The U.S. Securities and Exchange Commission (SEC) has formally responded to the ongoing dispute between the regulatory body and cryptocurrency exchange Coinbase.
However, the SEC’s response has left many unanswered questions, as it continues to avoid providing a clear stance on cryptocurrency regulation.
In defiance of the court’s orders, the SEC refuses to commit to a definitive timeline for rulemaking, deeming Coinbase’s demand for immediate action as an “extraordinary request.”
SEC’s Ambiguous Stance on Cryptocurrency Regulation
Despite explicit instructions from the Third Circuit, the SEC’s response indicates a reluctance to address the cryptocurrency regulation issue head-on.

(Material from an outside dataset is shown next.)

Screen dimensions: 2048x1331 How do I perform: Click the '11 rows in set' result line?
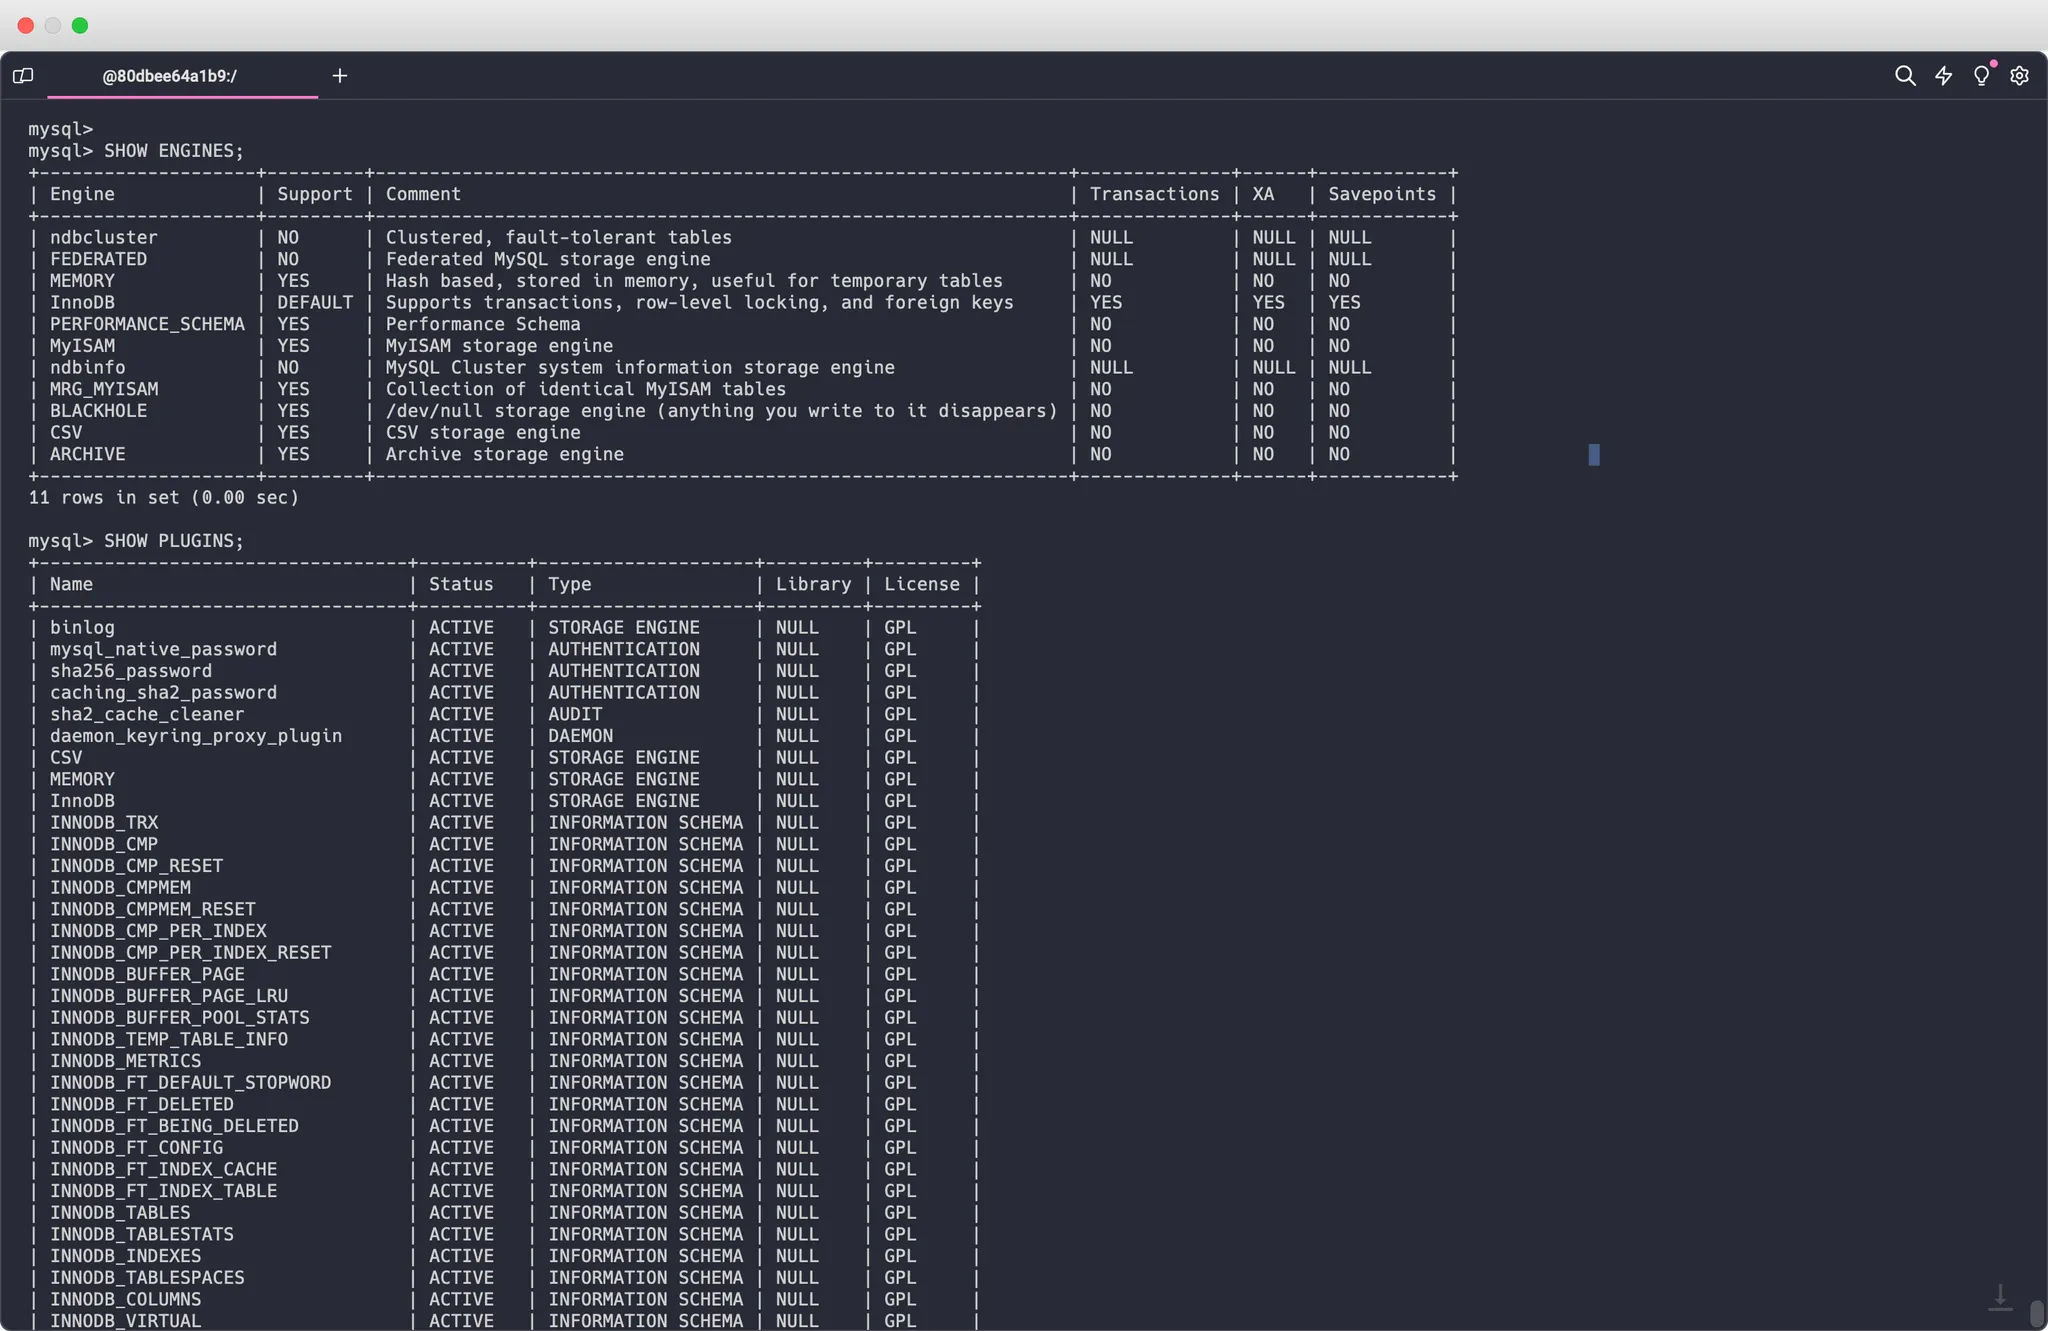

The commission refrains from providing clear guidance or committing to a timeline for rulemaking. The SEC labels Coinbase’s demand for immediate action as extraordinary, citing the complexity and scope of Coinbase’s rulemaking petition as factors that necessitate further consideration.
Disregarding Chair’s Statements and Lack of Decision
Contradicting statements made by the SEC’s chair, the commission dismisses them as mere utterances and denies that they constitute a decision.
This unexpected twist adds to the ambiguity surrounding the SEC’s position on cryptocurrency regulation. By failing to clarify its stance, the SEC leaves the industry and stakeholders in a state of uncertainty.
Proposed Timeline and Status Report
In a somewhat surprising move, the SEC provides an estimated timeline for further action. The commission’s counsel suggests that a recommendation regarding Coinbase’s rulemaking petition could be made within the next 120 days.
To keep the court informed, the SEC offers to provide a status report by October 11, 2023. This timeline provides some hope for clarity in the near future, but the response fails to address the SEC’s intentions beyond the recommendation.
Coinbase’s rulemaking petition has placed significant pressure on the SEC to establish a clear and definitive stance on cryptocurrency regulation.
The lack of clarity from regulators has been a point of contention among cryptocurrency companies, investors, and regulators themselves.